The excavation shown in this 348-foot-long muslin panorama painting of a Mississippi Valley Mound was the work of Dr. Montroville Dickeson in the Louisiana countryside strewn with tumuli. This detail is from “Panorama of the Monumental Grandeur of the Mississippi Valley,” a painting by John J. Egan in 1850. Dickson commissioned the work and toured the nation with it as he lecutred on the mound and mound builders of early America. As can be seen, there were no buildings, or massive or impressive structures buried within the mound—only skeletons and artifacts buried with them.

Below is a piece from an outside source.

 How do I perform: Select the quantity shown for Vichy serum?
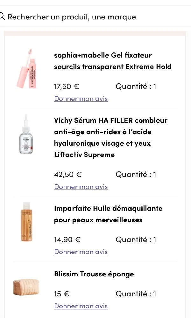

In 1881 Congress appropriated funds to the newly founded Bureau of Ethnology of the Smithsonian Institute for an investigation to determine the identity of the Mound Builders, under the direction of the entomologist, Cyrus Thomas. For more than a decade Thomas’ group criss-crossed much of the eastern half of the United States, surveying and excavating some 2,000 sites and preserving and cataloging thousand fof artifacts. Two years before Thomas’ results were published, a major find was made on a farm belonging to a Captain M.C. Hopewell in southern Ohio. The earthworks there, close by the Scioto River in Ross County, included more than 30 mounds, the largest of which rose 23 feet in the midst of a rectangular enclosure of 110 acres. Excavating the great mound, the researchers uncovered about 150 burials accompanied by distinctive and superbly crafted grave goods. Fifty years later an equally important find, on a country estate known as Adena, yielded log tombs containing skeletons and quanities of grave goods, though different enough to be considered those of another culture. Thus, over the years, the different mound building cultures were discovered that became known as the Hopewell, Adena, and Mississippian.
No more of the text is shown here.